◆ ASSIGNED TASK ◆
Every line of the data below should be printed exactly. Nothing may be dropped.

INPUT DATA Start Marker

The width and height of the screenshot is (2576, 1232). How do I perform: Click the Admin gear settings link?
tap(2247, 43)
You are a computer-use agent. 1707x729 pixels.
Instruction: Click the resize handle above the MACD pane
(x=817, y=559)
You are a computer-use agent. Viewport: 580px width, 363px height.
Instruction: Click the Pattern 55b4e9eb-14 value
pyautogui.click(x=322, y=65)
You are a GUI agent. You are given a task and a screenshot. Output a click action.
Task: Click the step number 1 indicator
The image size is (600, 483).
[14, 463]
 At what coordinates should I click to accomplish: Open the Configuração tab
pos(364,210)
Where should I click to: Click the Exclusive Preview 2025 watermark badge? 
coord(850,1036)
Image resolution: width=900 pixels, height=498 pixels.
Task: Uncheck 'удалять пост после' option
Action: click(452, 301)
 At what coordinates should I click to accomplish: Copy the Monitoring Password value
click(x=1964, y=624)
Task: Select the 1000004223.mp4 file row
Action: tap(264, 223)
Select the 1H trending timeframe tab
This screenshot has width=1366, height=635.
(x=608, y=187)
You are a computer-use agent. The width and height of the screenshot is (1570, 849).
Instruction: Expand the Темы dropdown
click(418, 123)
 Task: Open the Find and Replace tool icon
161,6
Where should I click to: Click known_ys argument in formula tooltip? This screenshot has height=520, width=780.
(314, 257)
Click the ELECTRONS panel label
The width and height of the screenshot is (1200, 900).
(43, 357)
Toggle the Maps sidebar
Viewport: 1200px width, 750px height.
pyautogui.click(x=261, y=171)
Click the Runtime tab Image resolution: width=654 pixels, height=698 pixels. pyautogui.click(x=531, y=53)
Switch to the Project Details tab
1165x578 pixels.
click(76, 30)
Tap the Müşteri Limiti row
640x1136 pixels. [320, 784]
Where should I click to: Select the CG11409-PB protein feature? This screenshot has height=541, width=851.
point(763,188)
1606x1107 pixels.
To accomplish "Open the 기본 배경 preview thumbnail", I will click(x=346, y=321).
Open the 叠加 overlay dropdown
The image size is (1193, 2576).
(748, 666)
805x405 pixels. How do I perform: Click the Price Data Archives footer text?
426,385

INPUT DATA End Marker

◆ PROBLEM SOLUTION ◆
The width and height of the screenshot is (2576, 1232). How do I perform: Click the Admin gear settings link?
tap(2247, 43)
You are a computer-use agent. 1707x729 pixels.
Instruction: Click the resize handle above the MACD pane
(x=817, y=559)
You are a computer-use agent. Viewport: 580px width, 363px height.
Instruction: Click the Pattern 55b4e9eb-14 value
pyautogui.click(x=322, y=65)
You are a GUI agent. You are given a task and a screenshot. Output a click action.
Task: Click the step number 1 indicator
The image size is (600, 483).
[14, 463]
 At what coordinates should I click to accomplish: Open the Configuração tab
pos(364,210)
Where should I click to: Click the Exclusive Preview 2025 watermark badge? 
coord(850,1036)
Image resolution: width=900 pixels, height=498 pixels.
Task: Uncheck 'удалять пост после' option
Action: click(452, 301)
 At what coordinates should I click to accomplish: Copy the Monitoring Password value
click(x=1964, y=624)
Task: Select the 1000004223.mp4 file row
Action: tap(264, 223)
Select the 1H trending timeframe tab
This screenshot has width=1366, height=635.
(x=608, y=187)
You are a computer-use agent. The width and height of the screenshot is (1570, 849).
Instruction: Expand the Темы dropdown
click(418, 123)
 Task: Open the Find and Replace tool icon
161,6
Where should I click to: Click known_ys argument in formula tooltip? This screenshot has height=520, width=780.
(314, 257)
Click the ELECTRONS panel label
The width and height of the screenshot is (1200, 900).
(43, 357)
Toggle the Maps sidebar
Viewport: 1200px width, 750px height.
pyautogui.click(x=261, y=171)
Click the Runtime tab Image resolution: width=654 pixels, height=698 pixels. pyautogui.click(x=531, y=53)
Switch to the Project Details tab
1165x578 pixels.
click(76, 30)
Tap the Müşteri Limiti row
640x1136 pixels. [320, 784]
Where should I click to: Select the CG11409-PB protein feature? This screenshot has height=541, width=851.
point(763,188)
1606x1107 pixels.
To accomplish "Open the 기본 배경 preview thumbnail", I will click(x=346, y=321).
Open the 叠加 overlay dropdown
The image size is (1193, 2576).
(748, 666)
805x405 pixels. How do I perform: Click the Price Data Archives footer text?
426,385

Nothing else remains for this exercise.